> **Reading passage**
....

The listener cname re-association calls eap_is_authenticated(), whose
declaration lives under HAVE_SRP_SUPPORT, so the build broke when SRP
support is disabled. Guard the call. Without SRP the re-association
refuses: the cname is not a per-peer secret, so a peer must not be
migrated to a new source tuple without an authenticated session.
Thanks to Gyan Doshi for the report.
Adding --blind-send to the help text pushed the single usage string
literal past the 4095-character limit C99 requires a compiler to
support, so a -Wpedantic -std=c99 -Werror build failed with
-Woverlength-strings. Split the help text into two literals printed
back to back; the output is unchanged.
Thanks to Florian Ernst for the report.
When an Advanced flow upgrades from Main to Advanced wire framing
mid-stream, the two framings carry source_time in different timestamp
domains, so the switch resets the flow timing baseline. That reset
re-derived time_offset but left the clock-drift sample buffer full of
stale Main-domain samples. The next median recalculation then jumped
the offset by several seconds and released the whole receiver buffer at
once, overflowing the data-out fifo. Because test_send_receive treats
any ERROR-level log as fatal at 0% loss, the single "Rist data out fifo
queue overflow" line failed the advanced+unicast+client tests, most
reproducibly on slower build hosts.

....

> **Available data**
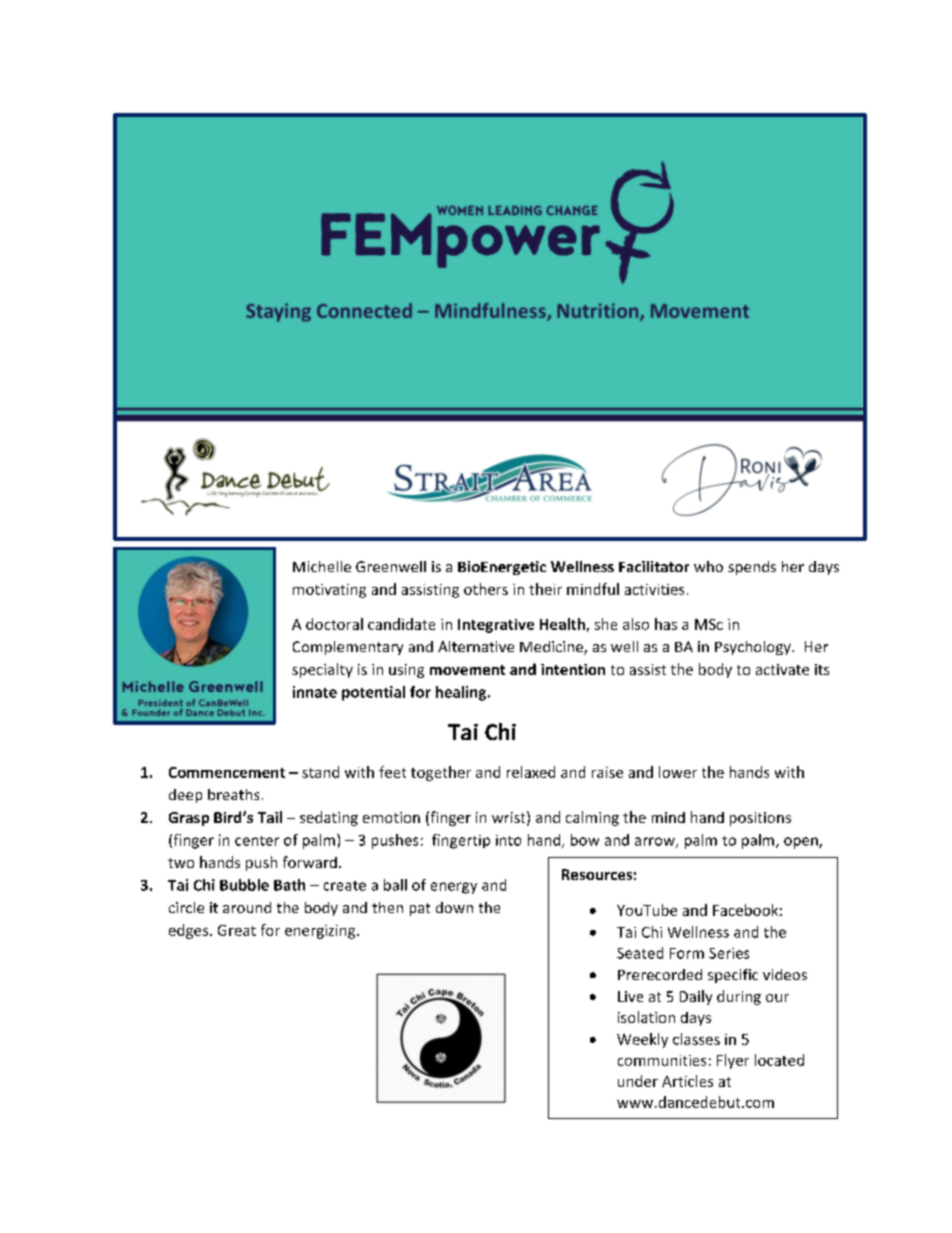  What do you see at coordinates (322, 566) in the screenshot?
I see `Michelle` at bounding box center [322, 566].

....

> **Problems and tasks**
(1) Please rewrite the paragraph in the change notes that begins "When an Advanced flow upgrades" as a short bulleted list, keeping its main facts.
(2) Answer these questions from the change notes, one line each:
(a) Under which guard does the declaration of eap_is_authenticated() live?
(b) What character limit did the single usage string literal exceed?
(c) Which tests failed because of the fifo overflow log line?
The material above comes from a separate source.

> **Solutions to each task**
(1)
- When an Advanced flow switches from Main to Advanced wire framing mid-stream, the flow timing baseline is reset, because the two framings carry source_time in different timestamp domains.
- The reset re-derived time_offset but left the clock-drift sample buffer full of stale Main-domain samples.
- The next median recalculation then jumped the offset by several seconds, released the whole receiver buffer at once, and overflowed the data-out fifo.
- test_send_receive treats any ERROR-level log as fatal at 0% loss, so the single "Rist data out fifo queue overflow" line failed the advanced+unicast+client tests, most reproducibly on slower build hosts.

(2)
(a) HAVE_SRP_SUPPORT
(b) 4095 characters
(c) The advanced+unicast+client tests